_Extracted records_:
------

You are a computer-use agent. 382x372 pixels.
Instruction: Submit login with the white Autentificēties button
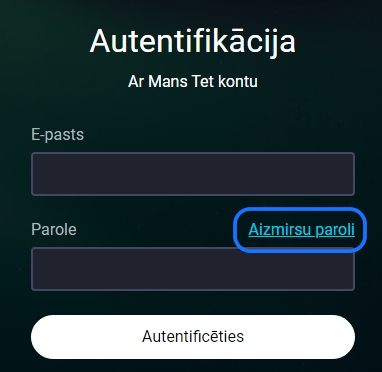tap(193, 337)
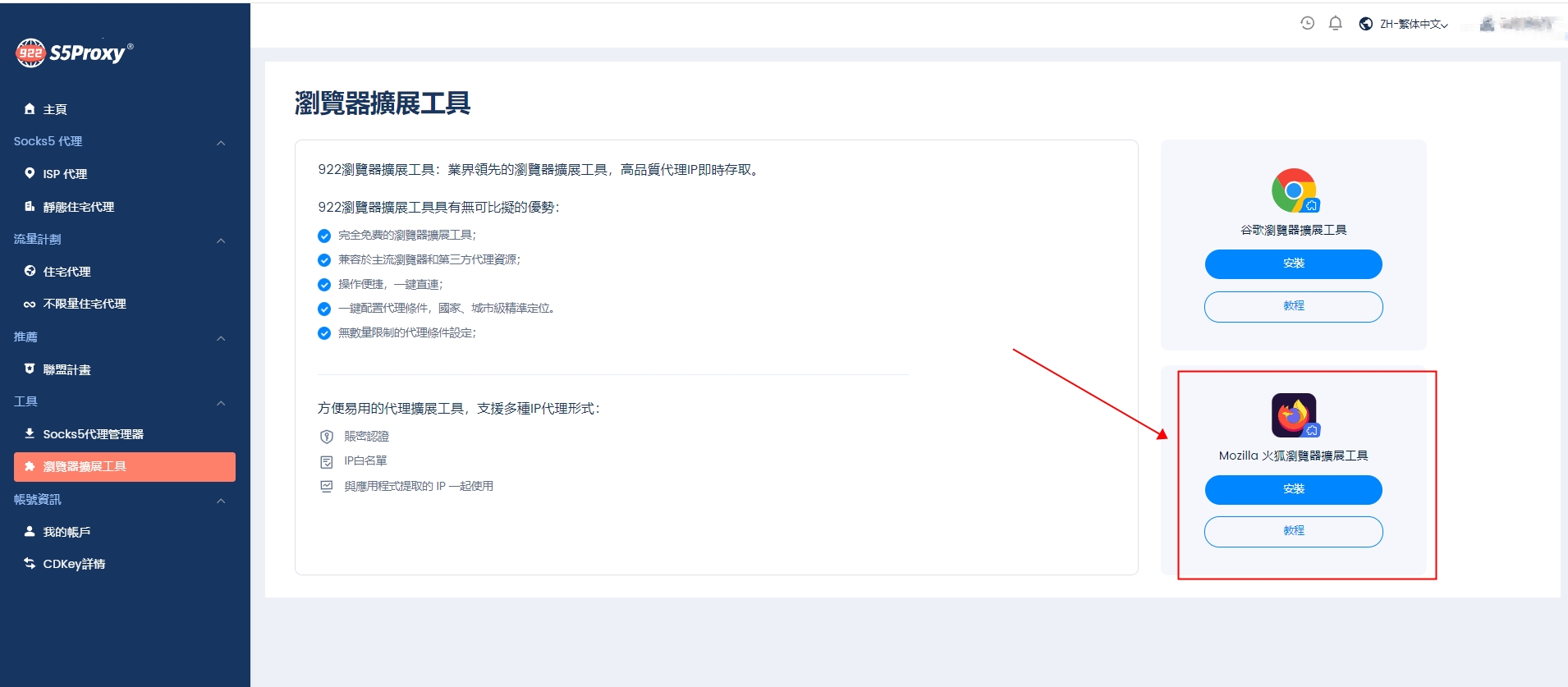1568x687 pixels.
Task: Open Socks5代理管理器 menu item
Action: pyautogui.click(x=92, y=434)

------

_Required work_: Beginning with the line that contains "Instruction: Submit login", write out every line through the last one in the records, exactly and without pictures.

_Exercise response_:
Instruction: Submit login with the white Autentificēties button
tap(193, 337)
1568x687 pixels.
Task: Open Socks5代理管理器 menu item
Action: pyautogui.click(x=92, y=434)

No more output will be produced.